Instructions for the task
Give the data again in full, with every character unchanged.

◇ ◇ ◇ ◇

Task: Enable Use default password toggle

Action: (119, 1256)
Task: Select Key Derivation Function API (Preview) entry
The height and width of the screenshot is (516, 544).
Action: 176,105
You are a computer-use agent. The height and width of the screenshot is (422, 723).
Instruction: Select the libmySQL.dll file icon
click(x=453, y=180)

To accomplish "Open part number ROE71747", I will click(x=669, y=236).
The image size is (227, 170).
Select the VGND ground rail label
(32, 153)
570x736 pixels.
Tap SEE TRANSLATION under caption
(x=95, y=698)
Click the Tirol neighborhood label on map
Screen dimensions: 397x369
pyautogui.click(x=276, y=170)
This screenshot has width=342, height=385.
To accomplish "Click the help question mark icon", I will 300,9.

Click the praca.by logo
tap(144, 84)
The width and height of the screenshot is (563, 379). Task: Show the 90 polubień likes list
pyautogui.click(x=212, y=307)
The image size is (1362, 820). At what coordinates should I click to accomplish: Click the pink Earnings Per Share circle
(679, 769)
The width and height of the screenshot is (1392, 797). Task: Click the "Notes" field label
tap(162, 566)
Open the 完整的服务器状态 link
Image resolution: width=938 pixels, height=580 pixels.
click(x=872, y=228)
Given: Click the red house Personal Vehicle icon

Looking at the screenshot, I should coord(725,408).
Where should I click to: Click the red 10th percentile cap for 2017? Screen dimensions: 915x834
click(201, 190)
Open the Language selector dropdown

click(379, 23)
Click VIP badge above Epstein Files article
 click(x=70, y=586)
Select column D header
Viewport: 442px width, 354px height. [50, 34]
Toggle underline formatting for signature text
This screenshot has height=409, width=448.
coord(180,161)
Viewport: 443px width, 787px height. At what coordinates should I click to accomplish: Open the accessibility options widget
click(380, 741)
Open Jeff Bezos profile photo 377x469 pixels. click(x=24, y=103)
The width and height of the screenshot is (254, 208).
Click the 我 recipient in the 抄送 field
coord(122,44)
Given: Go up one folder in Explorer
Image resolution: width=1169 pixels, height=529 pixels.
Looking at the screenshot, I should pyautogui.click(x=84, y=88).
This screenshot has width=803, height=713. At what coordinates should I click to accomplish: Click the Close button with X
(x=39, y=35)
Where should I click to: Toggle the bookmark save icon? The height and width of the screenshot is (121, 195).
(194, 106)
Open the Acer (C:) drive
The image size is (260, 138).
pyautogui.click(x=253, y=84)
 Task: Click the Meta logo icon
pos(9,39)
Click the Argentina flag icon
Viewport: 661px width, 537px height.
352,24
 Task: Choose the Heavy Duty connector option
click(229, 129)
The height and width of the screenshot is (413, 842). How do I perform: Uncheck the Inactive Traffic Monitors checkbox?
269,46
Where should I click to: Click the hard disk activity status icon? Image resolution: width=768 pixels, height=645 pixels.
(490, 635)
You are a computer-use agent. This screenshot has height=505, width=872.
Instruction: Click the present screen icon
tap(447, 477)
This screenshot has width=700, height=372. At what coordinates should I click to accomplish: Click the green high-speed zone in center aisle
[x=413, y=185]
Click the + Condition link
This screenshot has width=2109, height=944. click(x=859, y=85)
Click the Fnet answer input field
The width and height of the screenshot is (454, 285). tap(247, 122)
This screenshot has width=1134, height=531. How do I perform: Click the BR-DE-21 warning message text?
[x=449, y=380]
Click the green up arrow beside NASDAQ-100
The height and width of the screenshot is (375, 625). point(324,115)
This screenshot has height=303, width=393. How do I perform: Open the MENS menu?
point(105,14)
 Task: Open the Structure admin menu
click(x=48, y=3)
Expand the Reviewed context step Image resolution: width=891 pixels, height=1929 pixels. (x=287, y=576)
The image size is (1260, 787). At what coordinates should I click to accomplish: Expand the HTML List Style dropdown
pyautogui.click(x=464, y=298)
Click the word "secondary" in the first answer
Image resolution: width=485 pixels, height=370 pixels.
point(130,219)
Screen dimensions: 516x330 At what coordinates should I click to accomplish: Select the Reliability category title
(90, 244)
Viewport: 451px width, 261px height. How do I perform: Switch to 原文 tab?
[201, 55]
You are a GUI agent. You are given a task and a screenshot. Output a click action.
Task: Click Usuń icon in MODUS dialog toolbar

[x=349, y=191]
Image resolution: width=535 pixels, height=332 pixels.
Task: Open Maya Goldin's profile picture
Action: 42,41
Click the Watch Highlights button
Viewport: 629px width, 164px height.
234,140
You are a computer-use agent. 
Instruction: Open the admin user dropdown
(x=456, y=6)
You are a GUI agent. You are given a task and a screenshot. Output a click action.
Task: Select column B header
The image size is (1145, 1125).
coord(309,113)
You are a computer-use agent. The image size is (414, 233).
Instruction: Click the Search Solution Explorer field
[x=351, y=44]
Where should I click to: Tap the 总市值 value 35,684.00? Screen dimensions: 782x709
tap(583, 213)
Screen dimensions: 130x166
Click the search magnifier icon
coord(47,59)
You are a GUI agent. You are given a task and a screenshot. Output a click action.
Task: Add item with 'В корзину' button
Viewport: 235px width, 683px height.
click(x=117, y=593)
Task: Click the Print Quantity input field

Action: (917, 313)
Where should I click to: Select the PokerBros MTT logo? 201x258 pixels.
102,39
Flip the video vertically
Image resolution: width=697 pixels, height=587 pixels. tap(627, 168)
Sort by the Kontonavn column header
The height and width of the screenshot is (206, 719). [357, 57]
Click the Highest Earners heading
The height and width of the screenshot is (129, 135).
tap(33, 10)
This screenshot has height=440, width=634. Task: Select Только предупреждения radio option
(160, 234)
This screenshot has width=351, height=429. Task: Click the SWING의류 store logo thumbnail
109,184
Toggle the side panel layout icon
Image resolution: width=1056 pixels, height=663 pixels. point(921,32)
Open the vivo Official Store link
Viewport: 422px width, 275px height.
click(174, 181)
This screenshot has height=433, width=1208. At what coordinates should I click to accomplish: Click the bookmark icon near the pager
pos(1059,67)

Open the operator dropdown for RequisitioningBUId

◇ ◇ ◇ ◇

Your response
Task: Enable Use default password toggle

Action: (119, 1256)
Task: Select Key Derivation Function API (Preview) entry
The height and width of the screenshot is (516, 544).
Action: 176,105
You are a computer-use agent. The height and width of the screenshot is (422, 723).
Instruction: Select the libmySQL.dll file icon
click(x=453, y=180)

To accomplish "Open part number ROE71747", I will click(x=669, y=236).
The image size is (227, 170).
Select the VGND ground rail label
(32, 153)
570x736 pixels.
Tap SEE TRANSLATION under caption
(x=95, y=698)
Click the Tirol neighborhood label on map
Screen dimensions: 397x369
pyautogui.click(x=276, y=170)
This screenshot has width=342, height=385.
To accomplish "Click the help question mark icon", I will 300,9.

Click the praca.by logo
tap(144, 84)
The width and height of the screenshot is (563, 379). Task: Show the 90 polubień likes list
pyautogui.click(x=212, y=307)
The image size is (1362, 820). At what coordinates should I click to accomplish: Click the pink Earnings Per Share circle
(679, 769)
The width and height of the screenshot is (1392, 797). Task: Click the "Notes" field label
tap(162, 566)
Open the 完整的服务器状态 link
Image resolution: width=938 pixels, height=580 pixels.
click(x=872, y=228)
Given: Click the red house Personal Vehicle icon

Looking at the screenshot, I should coord(725,408).
Where should I click to: Click the red 10th percentile cap for 2017? Screen dimensions: 915x834
click(201, 190)
Open the Language selector dropdown

click(379, 23)
Click VIP badge above Epstein Files article
 click(x=70, y=586)
Select column D header
Viewport: 442px width, 354px height. [50, 34]
Toggle underline formatting for signature text
This screenshot has height=409, width=448.
coord(180,161)
Viewport: 443px width, 787px height. At what coordinates should I click to accomplish: Open the accessibility options widget
click(380, 741)
Open Jeff Bezos profile photo 377x469 pixels. click(x=24, y=103)
The width and height of the screenshot is (254, 208).
Click the 我 recipient in the 抄送 field
coord(122,44)
Given: Go up one folder in Explorer
Image resolution: width=1169 pixels, height=529 pixels.
Looking at the screenshot, I should pyautogui.click(x=84, y=88).
This screenshot has width=803, height=713. At what coordinates should I click to accomplish: Click the Close button with X
(x=39, y=35)
Where should I click to: Toggle the bookmark save icon? The height and width of the screenshot is (121, 195).
(194, 106)
Open the Acer (C:) drive
The image size is (260, 138).
pyautogui.click(x=253, y=84)
 Task: Click the Meta logo icon
pos(9,39)
Click the Argentina flag icon
Viewport: 661px width, 537px height.
352,24
 Task: Choose the Heavy Duty connector option
click(229, 129)
The height and width of the screenshot is (413, 842). How do I perform: Uncheck the Inactive Traffic Monitors checkbox?
269,46
Where should I click to: Click the hard disk activity status icon? Image resolution: width=768 pixels, height=645 pixels.
(490, 635)
You are a computer-use agent. This screenshot has height=505, width=872.
Instruction: Click the present screen icon
tap(447, 477)
This screenshot has width=700, height=372. At what coordinates should I click to accomplish: Click the green high-speed zone in center aisle
[x=413, y=185]
Click the + Condition link
This screenshot has width=2109, height=944. click(x=859, y=85)
Click the Fnet answer input field
The width and height of the screenshot is (454, 285). tap(247, 122)
This screenshot has width=1134, height=531. How do I perform: Click the BR-DE-21 warning message text?
[x=449, y=380]
Click the green up arrow beside NASDAQ-100
The height and width of the screenshot is (375, 625). point(324,115)
This screenshot has height=303, width=393. How do I perform: Open the MENS menu?
point(105,14)
 Task: Open the Structure admin menu
click(x=48, y=3)
Expand the Reviewed context step Image resolution: width=891 pixels, height=1929 pixels. (x=287, y=576)
The image size is (1260, 787). At what coordinates should I click to accomplish: Expand the HTML List Style dropdown
pyautogui.click(x=464, y=298)
Click the word "secondary" in the first answer
Image resolution: width=485 pixels, height=370 pixels.
point(130,219)
Screen dimensions: 516x330 At what coordinates should I click to accomplish: Select the Reliability category title
(90, 244)
Viewport: 451px width, 261px height. How do I perform: Switch to 原文 tab?
[201, 55]
You are a GUI agent. You are given a task and a screenshot. Output a click action.
Task: Click Usuń icon in MODUS dialog toolbar

[x=349, y=191]
Image resolution: width=535 pixels, height=332 pixels.
Task: Open Maya Goldin's profile picture
Action: 42,41
Click the Watch Highlights button
Viewport: 629px width, 164px height.
234,140
You are a computer-use agent. 
Instruction: Open the admin user dropdown
(x=456, y=6)
You are a GUI agent. You are given a task and a screenshot. Output a click action.
Task: Select column B header
The image size is (1145, 1125).
coord(309,113)
You are a computer-use agent. The image size is (414, 233).
Instruction: Click the Search Solution Explorer field
[x=351, y=44]
Where should I click to: Tap the 总市值 value 35,684.00? Screen dimensions: 782x709
tap(583, 213)
Screen dimensions: 130x166
Click the search magnifier icon
coord(47,59)
You are a GUI agent. You are given a task and a screenshot. Output a click action.
Task: Add item with 'В корзину' button
Viewport: 235px width, 683px height.
click(x=117, y=593)
Task: Click the Print Quantity input field

Action: (917, 313)
Where should I click to: Select the PokerBros MTT logo? 201x258 pixels.
102,39
Flip the video vertically
Image resolution: width=697 pixels, height=587 pixels. tap(627, 168)
Sort by the Kontonavn column header
The height and width of the screenshot is (206, 719). [357, 57]
Click the Highest Earners heading
The height and width of the screenshot is (129, 135).
tap(33, 10)
This screenshot has height=440, width=634. Task: Select Только предупреждения radio option
(160, 234)
This screenshot has width=351, height=429. Task: Click the SWING의류 store logo thumbnail
109,184
Toggle the side panel layout icon
Image resolution: width=1056 pixels, height=663 pixels. point(921,32)
Open the vivo Official Store link
Viewport: 422px width, 275px height.
click(174, 181)
This screenshot has height=433, width=1208. At what coordinates should I click to accomplish: Click the bookmark icon near the pager
pos(1059,67)

Open the operator dropdown for RequisitioningBUId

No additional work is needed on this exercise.